### Task objective
Rewrite every row below, substituting "Request" for each occurrence of "Given" and keeping everything else unchanged.

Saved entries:
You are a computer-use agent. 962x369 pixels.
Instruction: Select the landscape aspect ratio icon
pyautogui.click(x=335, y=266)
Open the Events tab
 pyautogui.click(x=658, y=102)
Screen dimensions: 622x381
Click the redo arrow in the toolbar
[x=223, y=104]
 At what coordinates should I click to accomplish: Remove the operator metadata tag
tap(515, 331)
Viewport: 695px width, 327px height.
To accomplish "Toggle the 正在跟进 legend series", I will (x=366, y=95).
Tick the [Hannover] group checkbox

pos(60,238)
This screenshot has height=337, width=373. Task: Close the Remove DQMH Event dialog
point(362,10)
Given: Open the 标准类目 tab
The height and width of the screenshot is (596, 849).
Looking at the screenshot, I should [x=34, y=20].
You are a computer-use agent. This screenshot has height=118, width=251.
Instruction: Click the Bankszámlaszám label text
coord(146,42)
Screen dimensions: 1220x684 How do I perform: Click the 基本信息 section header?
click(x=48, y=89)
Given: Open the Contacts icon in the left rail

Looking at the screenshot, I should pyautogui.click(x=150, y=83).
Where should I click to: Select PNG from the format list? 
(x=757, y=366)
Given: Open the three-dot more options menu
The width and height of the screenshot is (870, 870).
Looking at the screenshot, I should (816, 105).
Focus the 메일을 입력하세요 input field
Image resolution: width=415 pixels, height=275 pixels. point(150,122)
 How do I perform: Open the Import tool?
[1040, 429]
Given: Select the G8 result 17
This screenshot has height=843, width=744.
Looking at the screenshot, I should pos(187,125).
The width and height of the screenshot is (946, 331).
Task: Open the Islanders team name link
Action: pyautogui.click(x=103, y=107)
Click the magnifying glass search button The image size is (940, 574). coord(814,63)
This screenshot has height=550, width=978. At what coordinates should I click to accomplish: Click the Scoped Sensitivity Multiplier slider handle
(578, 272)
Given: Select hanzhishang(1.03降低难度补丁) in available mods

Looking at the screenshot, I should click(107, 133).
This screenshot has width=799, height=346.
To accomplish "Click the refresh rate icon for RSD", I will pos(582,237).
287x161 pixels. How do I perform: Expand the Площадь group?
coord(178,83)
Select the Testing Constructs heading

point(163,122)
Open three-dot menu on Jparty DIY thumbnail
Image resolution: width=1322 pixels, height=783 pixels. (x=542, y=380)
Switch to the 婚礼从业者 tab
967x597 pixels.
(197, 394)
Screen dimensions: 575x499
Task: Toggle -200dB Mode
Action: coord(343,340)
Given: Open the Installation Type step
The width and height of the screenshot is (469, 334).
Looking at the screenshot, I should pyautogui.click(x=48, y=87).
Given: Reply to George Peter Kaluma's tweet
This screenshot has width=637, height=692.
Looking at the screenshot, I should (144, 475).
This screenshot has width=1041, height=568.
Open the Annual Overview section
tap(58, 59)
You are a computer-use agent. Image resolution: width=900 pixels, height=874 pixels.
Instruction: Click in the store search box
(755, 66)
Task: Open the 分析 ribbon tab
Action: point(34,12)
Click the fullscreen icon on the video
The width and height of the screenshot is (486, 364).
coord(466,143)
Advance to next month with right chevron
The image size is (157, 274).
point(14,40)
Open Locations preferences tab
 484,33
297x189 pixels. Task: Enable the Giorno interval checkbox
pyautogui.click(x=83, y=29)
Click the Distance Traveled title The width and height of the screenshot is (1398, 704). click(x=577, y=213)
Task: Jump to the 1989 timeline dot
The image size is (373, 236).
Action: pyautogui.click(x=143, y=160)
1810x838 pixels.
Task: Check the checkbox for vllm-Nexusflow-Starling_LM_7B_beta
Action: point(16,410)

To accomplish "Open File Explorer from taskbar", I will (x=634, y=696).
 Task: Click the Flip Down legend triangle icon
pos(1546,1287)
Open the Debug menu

### Output below
You are a computer-use agent. 962x369 pixels.
Instruction: Select the landscape aspect ratio icon
pyautogui.click(x=335, y=266)
Open the Events tab
 pyautogui.click(x=658, y=102)
Screen dimensions: 622x381
Click the redo arrow in the toolbar
[x=223, y=104]
 At what coordinates should I click to accomplish: Remove the operator metadata tag
tap(515, 331)
Viewport: 695px width, 327px height.
To accomplish "Toggle the 正在跟进 legend series", I will (x=366, y=95).
Tick the [Hannover] group checkbox

pos(60,238)
This screenshot has height=337, width=373. Task: Close the Remove DQMH Event dialog
point(362,10)
Request: Open the 标准类目 tab
The height and width of the screenshot is (596, 849).
Looking at the screenshot, I should [x=34, y=20].
You are a computer-use agent. This screenshot has height=118, width=251.
Instruction: Click the Bankszámlaszám label text
coord(146,42)
Screen dimensions: 1220x684 How do I perform: Click the 基本信息 section header?
click(x=48, y=89)
Request: Open the Contacts icon in the left rail

Looking at the screenshot, I should pyautogui.click(x=150, y=83).
Where should I click to: Select PNG from the format list? 
(x=757, y=366)
Request: Open the three-dot more options menu
The width and height of the screenshot is (870, 870).
Looking at the screenshot, I should (816, 105).
Focus the 메일을 입력하세요 input field
Image resolution: width=415 pixels, height=275 pixels. point(150,122)
 How do I perform: Open the Import tool?
[1040, 429]
Request: Select the G8 result 17
This screenshot has height=843, width=744.
Looking at the screenshot, I should pos(187,125).
The width and height of the screenshot is (946, 331).
Task: Open the Islanders team name link
Action: pyautogui.click(x=103, y=107)
Click the magnifying glass search button The image size is (940, 574). coord(814,63)
This screenshot has height=550, width=978. At what coordinates should I click to accomplish: Click the Scoped Sensitivity Multiplier slider handle
(578, 272)
Request: Select hanzhishang(1.03降低难度补丁) in available mods

Looking at the screenshot, I should click(107, 133).
This screenshot has width=799, height=346.
To accomplish "Click the refresh rate icon for RSD", I will pos(582,237).
287x161 pixels. How do I perform: Expand the Площадь group?
coord(178,83)
Select the Testing Constructs heading

point(163,122)
Open three-dot menu on Jparty DIY thumbnail
Image resolution: width=1322 pixels, height=783 pixels. (x=542, y=380)
Switch to the 婚礼从业者 tab
967x597 pixels.
(197, 394)
Screen dimensions: 575x499
Task: Toggle -200dB Mode
Action: coord(343,340)
Request: Open the Installation Type step
The width and height of the screenshot is (469, 334).
Looking at the screenshot, I should pyautogui.click(x=48, y=87).
Request: Reply to George Peter Kaluma's tweet
This screenshot has width=637, height=692.
Looking at the screenshot, I should (144, 475).
This screenshot has width=1041, height=568.
Open the Annual Overview section
tap(58, 59)
You are a computer-use agent. Image resolution: width=900 pixels, height=874 pixels.
Instruction: Click in the store search box
(755, 66)
Task: Open the 分析 ribbon tab
Action: point(34,12)
Click the fullscreen icon on the video
The width and height of the screenshot is (486, 364).
coord(466,143)
Advance to next month with right chevron
The image size is (157, 274).
point(14,40)
Open Locations preferences tab
 484,33
297x189 pixels. Task: Enable the Giorno interval checkbox
pyautogui.click(x=83, y=29)
Click the Distance Traveled title The width and height of the screenshot is (1398, 704). click(x=577, y=213)
Task: Jump to the 1989 timeline dot
The image size is (373, 236).
Action: pyautogui.click(x=143, y=160)
1810x838 pixels.
Task: Check the checkbox for vllm-Nexusflow-Starling_LM_7B_beta
Action: point(16,410)

To accomplish "Open File Explorer from taskbar", I will (x=634, y=696).
 Task: Click the Flip Down legend triangle icon
pos(1546,1287)
Open the Debug menu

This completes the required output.